**Text section**

>> Begin

Tuesday, December 15, 2015

"Camping in the Old Style," looks at early 20th century camping practices

        Around the turn of the 20th century, when Americans took their first steps to preserve some of the wild and spectacular public lands at their disposal, camping in those lands became all the rage.  From crowded, dirty and polluted cities, throngs of greenhorns, taking advantage of the newly invented "weekend" to escape the drudgery of office or factory work, streamed into new and vast public wilderness parks to camp, canoe, hike and ride horseback breathing fresh air under bright blue skies.
        This was the Golden Age of Camping, roughly the years between 1880 and 1930, a time when some say more Americans went camping than at any other time before or since. In a time years before synthetic fabrics such as polyester and waterproof coatings such as GoreTex would make clothing and tents warmer, more waterproof and comfy than ever dreamed of, early sourdoughs did quite well battling the elements using the natural fibers available to them; cotton for tents and wool, skins and fur for clothing.  The practice of woodcraft--skill and experience relating to matters in the woods--often satisfied the need for food, shelter, water and warmth, when store bought gear fell short.
        First-person tales of adventure found exploring the mountains and great forests of North America, and told by experts of the time--George Washington Sears aka "Nessmuk", Daniel Carter Beard, Frank H. Cheley, Warren H. Miller and Ernest Hemingway-- inflamed  imaginations of the city-bound with stories of a trackless wilderness just over the horizon.  Hundreds of how-to and where-to-go guide books were published.  There were columns in magazines; newspapers carried advice on the latest gear, news of newly opening public lands.
         Urbanites in newly electrified cities with indoor plumbing read about the right way to cook over an open fire, to strip the lower branches of a small tree to make a mattress (bough bed) and how and where to pitch a tent.  No one wanted to look like a "chump" when making camp.
          Upper and middle class urbanites in the Gilded Age formed the vanguard of these woods worshipers.  Taking trains (there were few roads and fewer reliable vehicles) then hiring guides, gear and pack animals at their destination the urban upper crust explored the pristine mountains and valleys of recently established national parks in Montana, New York, Vermont and California.  Later the working class hit the road in their Ford Model Ts, stuffed with canvas duffle bags of wool clothing, blankets and cotton tents.
       But as new technologies brought about new, lighter, stronger, warmer and drier clothing and gear, the old ways faded from use.

Bringing the old ways back

          The publication of David Wescott's "Camping in the Old Style" in 2000 marked the beginning of the classic camping revival in America.  Wescott is a camping in the classic style evangelical, with little use for modern day fabrics and gear.  At times inferring that clothing and gear made from modern materials is "wonder-junk," Wescott proclaims that while replacing wool and cotton with synthetics is convenient, the knowledge required from working with nature rather than against it is lost.

>> End

**Exercise instructions**
1. According to the camping article, roughly which years make up the Golden Age of Camping?
2. List every person the camping article names as an expert whose first-person tales of adventure inflamed the imaginations of city dwellers.
3. Decide whether each statement agrees with the camping article, and quote the words that settle it: (a) David Wescott's "Camping in the Old Style" was published in 2000. (b) The upper-class urbanites reached the national parks mainly by car. (c) Early campers used cotton for their tents.

**Given data**
>> Begin

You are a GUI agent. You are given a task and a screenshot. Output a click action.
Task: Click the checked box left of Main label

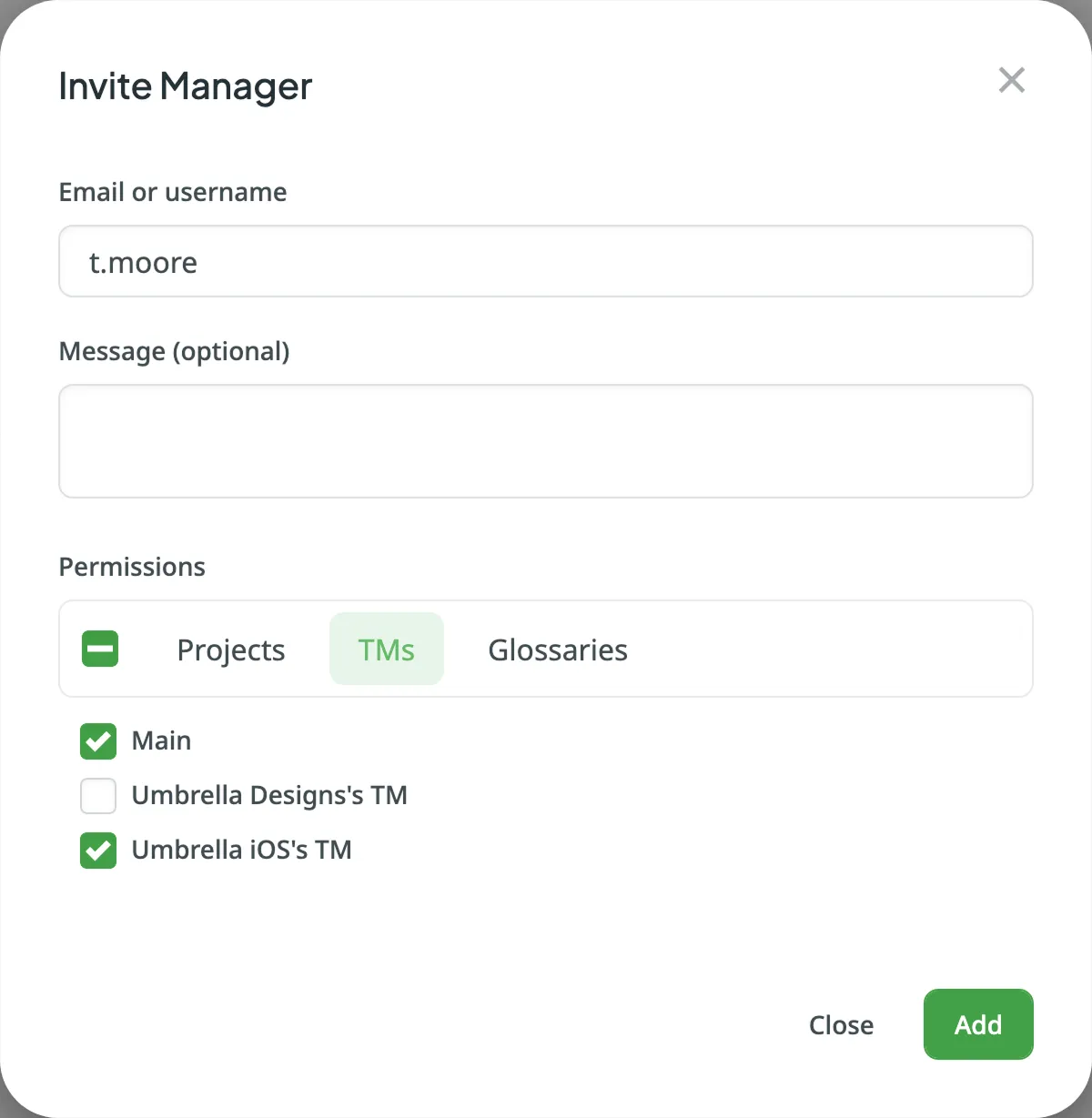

>> End

**Responses**
1. Roughly 1880 to 1930.

2. George Washington Sears ("Nessmuk"), Daniel Carter Beard, Frank H. Cheley, Warren H. Miller, Ernest Hemingway

3.
(a) Yes: "The publication of David Wescott's "Camping in the Old Style" in 2000 marked the beginning of the classic camping revival in America."
(b) No: "Taking trains (there were few roads and fewer reliable vehicles)"
(c) Yes: "cotton for tents and wool, skins and fur for clothing"